Roraima lidera número de assassinatos de indígenas no Brasil em relatório do Cimi

Roraima registrou 82 assassinatos de indígenas em 2025, o maior número entre os estados brasileiros, segundo o Relatório Violência contra os Povos Indígenas no Brasil, divulgado nesta quinta-feira (13) pelo Conselho Indigenista Missionário (Cimi).

O número coloca o estado à frente do Amazonas, que registrou 47 assassinatos, e de Mato Grosso do Sul, com 37. Em todo o país, foram contabilizados 258 casos, contra 211 em 2024.

O levantamento utiliza informações do Sistema de Informação sobre Mortalidade, de secretarias estaduais de Saúde e da Secretaria Especial de Saúde Indígena (Sesai).

O Cimi afirma que os assassinatos ocorreram em um cenário de aumento de diferentes formas de violência contra os povos indígenas, incluindo conflitos territoriais, invasões e situações relacionadas à omissão do Poder Público.

O relatório cita episódios ocorridos em diferentes regiões do país para demonstrar a relação entre violência e disputas territoriais. Entre eles estão ataques contra indígenas Avá-Guarani no Paraná e os assassinatos do Pataxó Vitor Braz, na Bahia, e do Guarani Kaiowá Vicente Fernandes, em Mato Grosso do Sul.

Segundo a publicação, os três casos ocorreram em terras indígenas oficialmente delimitadas, mas cujos processos demarcatórios se prolongam há mais de uma década.

O documento também relaciona o cenário de violência ao impasse envolvendo a Lei nº 14.701/2023, conhecida como Lei do Marco Temporal. De acordo com o Cimi, os pedidos para que o Supremo Tribunal Federal (STF) analisasse a constitucionalidade da legislação permaneciam sem julgamento até dezembro.

Além dos assassinatos, Roraima aparece entre os estados com maior número de suicídios indígenas. Foram 37 casos em 2025, atrás apenas do Amazonas, com 77, e de Mato Grosso do Sul, com 42.

O levantamento nacional registrou 215 suicídios indígenas no ano, contra 208 em 2024. Jovens de 20 a 29 anos representaram 41% dos casos, enquanto pessoas de até 19 anos corresponderam a 34%.
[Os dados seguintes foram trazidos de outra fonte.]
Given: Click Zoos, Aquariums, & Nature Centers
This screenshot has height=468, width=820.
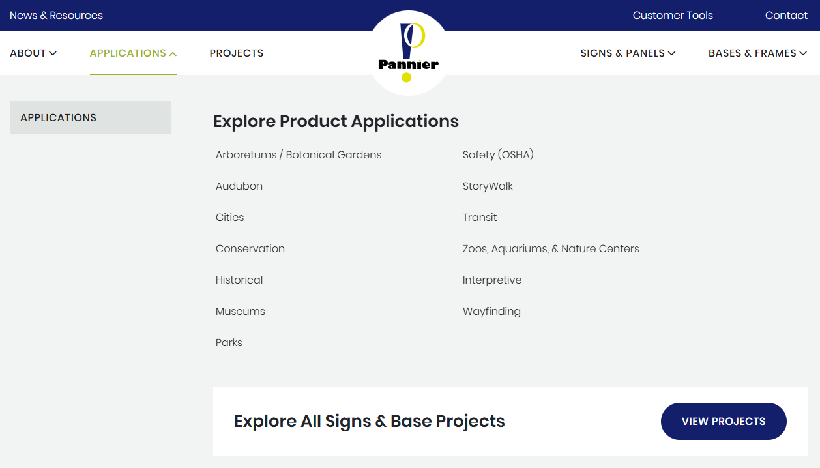Looking at the screenshot, I should [x=551, y=249].
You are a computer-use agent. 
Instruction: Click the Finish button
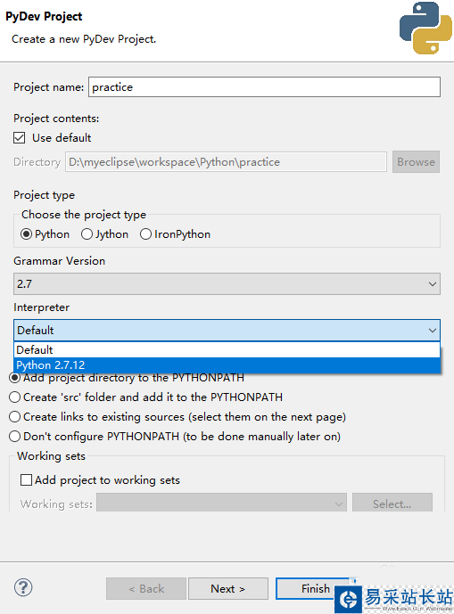[315, 588]
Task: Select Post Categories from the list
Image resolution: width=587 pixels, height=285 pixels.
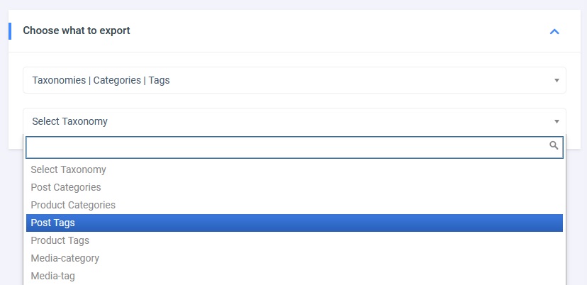Action: click(66, 188)
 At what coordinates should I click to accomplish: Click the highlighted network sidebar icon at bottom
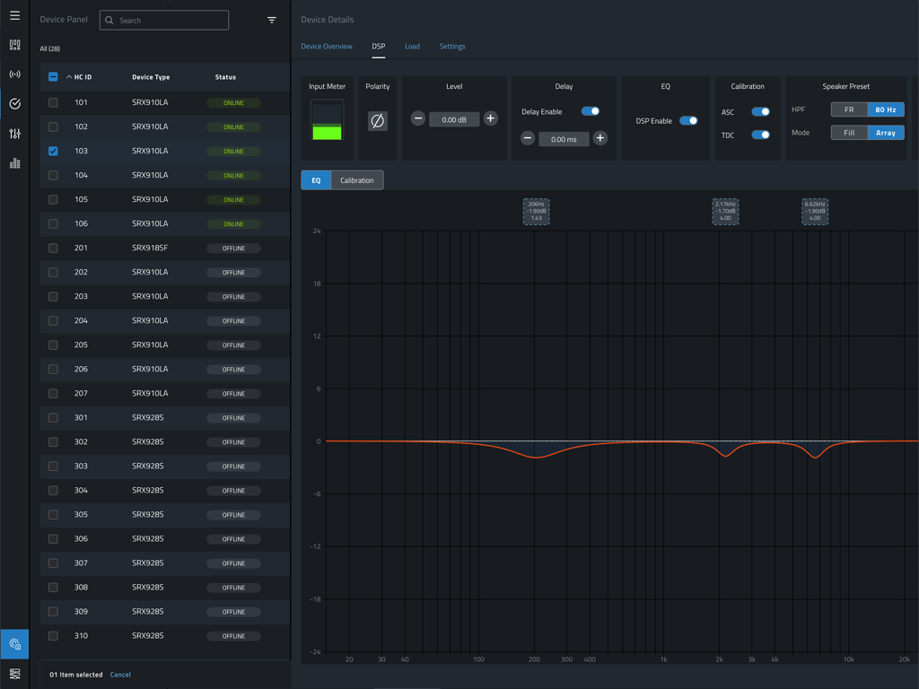(14, 644)
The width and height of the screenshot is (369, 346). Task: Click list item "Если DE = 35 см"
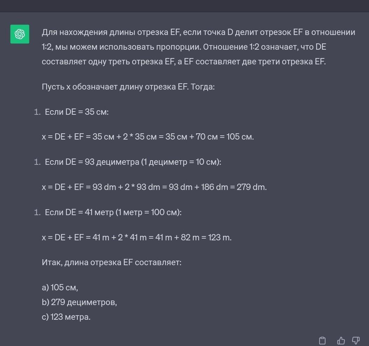pos(77,112)
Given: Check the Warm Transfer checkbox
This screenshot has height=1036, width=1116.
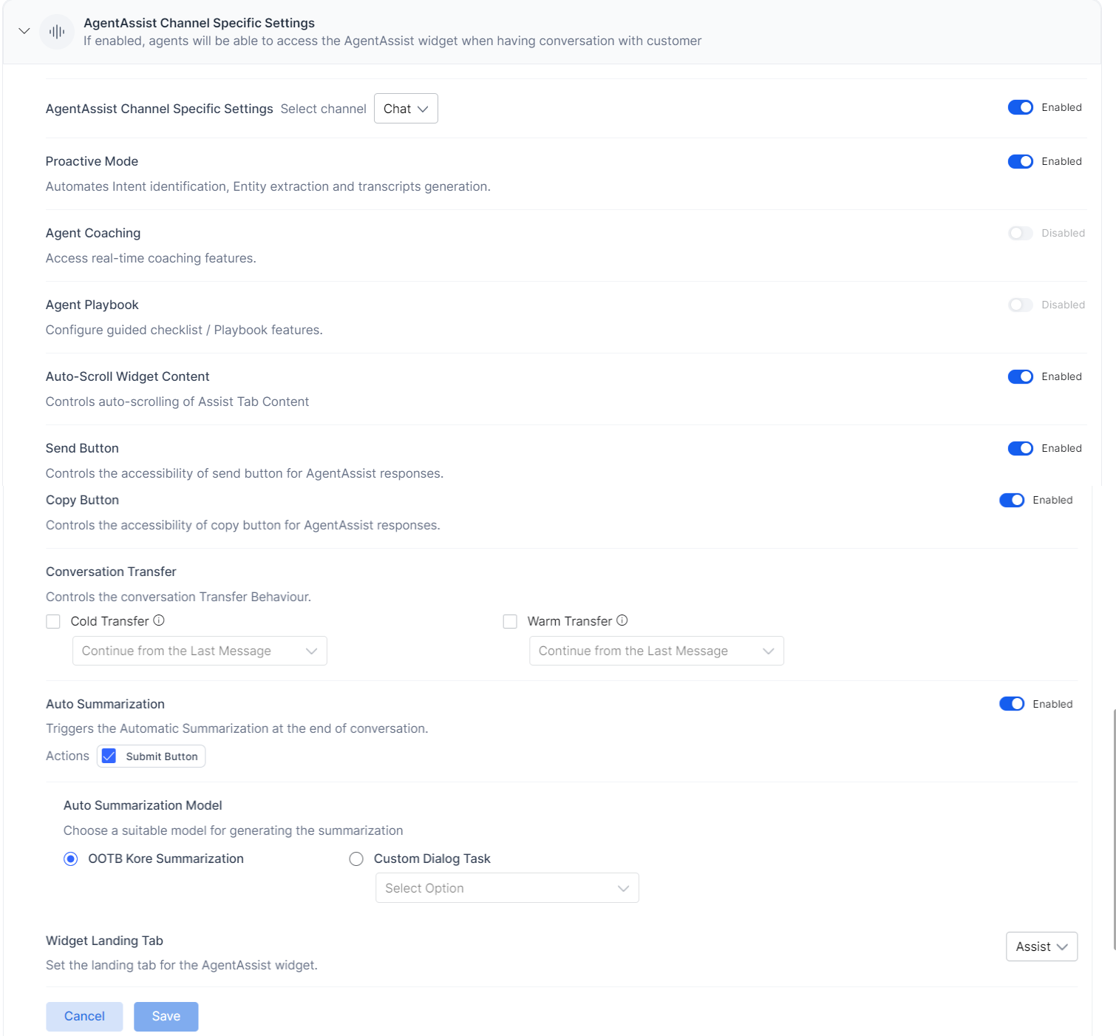Looking at the screenshot, I should click(510, 621).
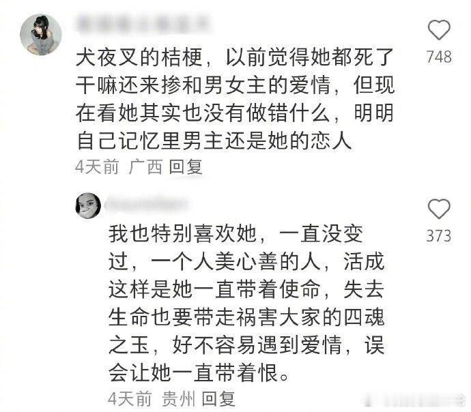The height and width of the screenshot is (412, 471).
Task: Click 回复 next to 广西
Action: pos(186,167)
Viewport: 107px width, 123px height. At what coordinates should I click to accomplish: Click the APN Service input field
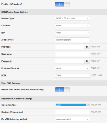pyautogui.click(x=72, y=40)
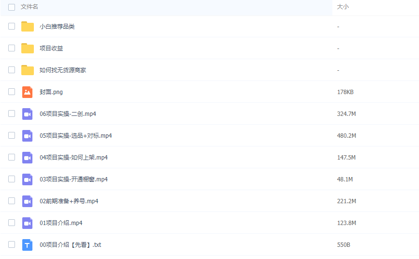Select the checkbox for 02前期准备+养号.mp4

[x=12, y=201]
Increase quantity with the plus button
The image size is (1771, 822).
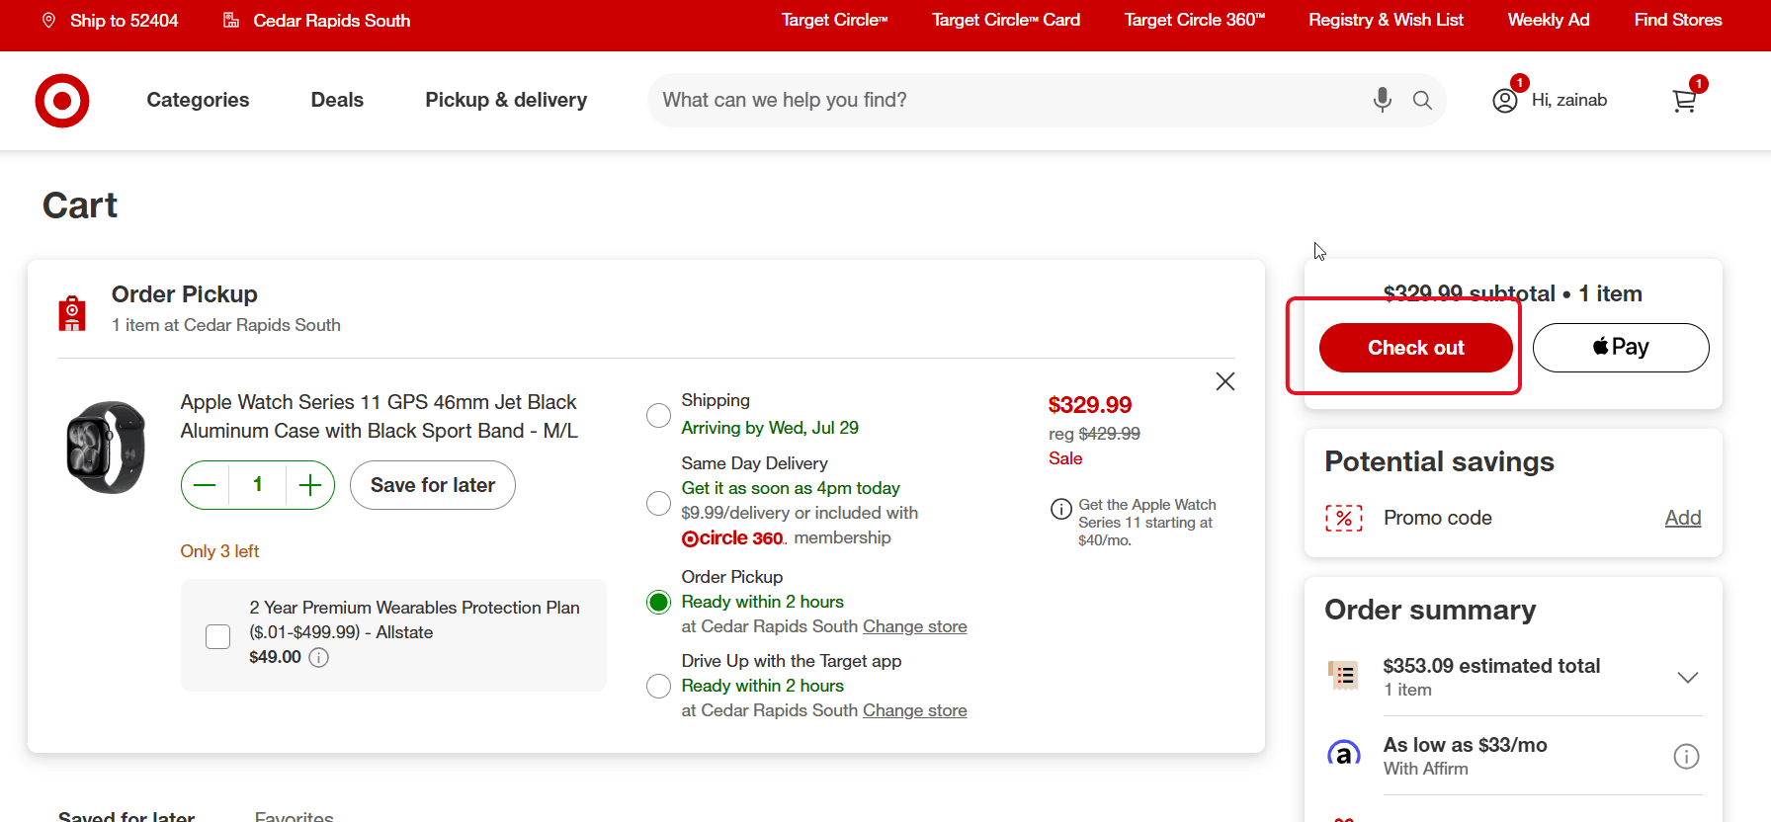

Roraima também registrou 158 mortes de crianças indígenas de até 4 anos em 2025. O número só ficou abaixo do Amazonas, com 306. Em todo o país, foram 1.024 mortes nessa faixa etária.

O Cimi aponta ainda que 57% das mortes infantis registradas, ou 586 casos, decorreram de causas consideradas evitáveis.

O relatório inclui, por fim, dados sobre povos indígenas em isolamento voluntário. Foram identificados 119 registros no país, dos quais 28 são reconhecidos pela Funai. Também houve registros de invasões e danos ao patrimônio em 20 terras onde existem 45 registros de povos isolados.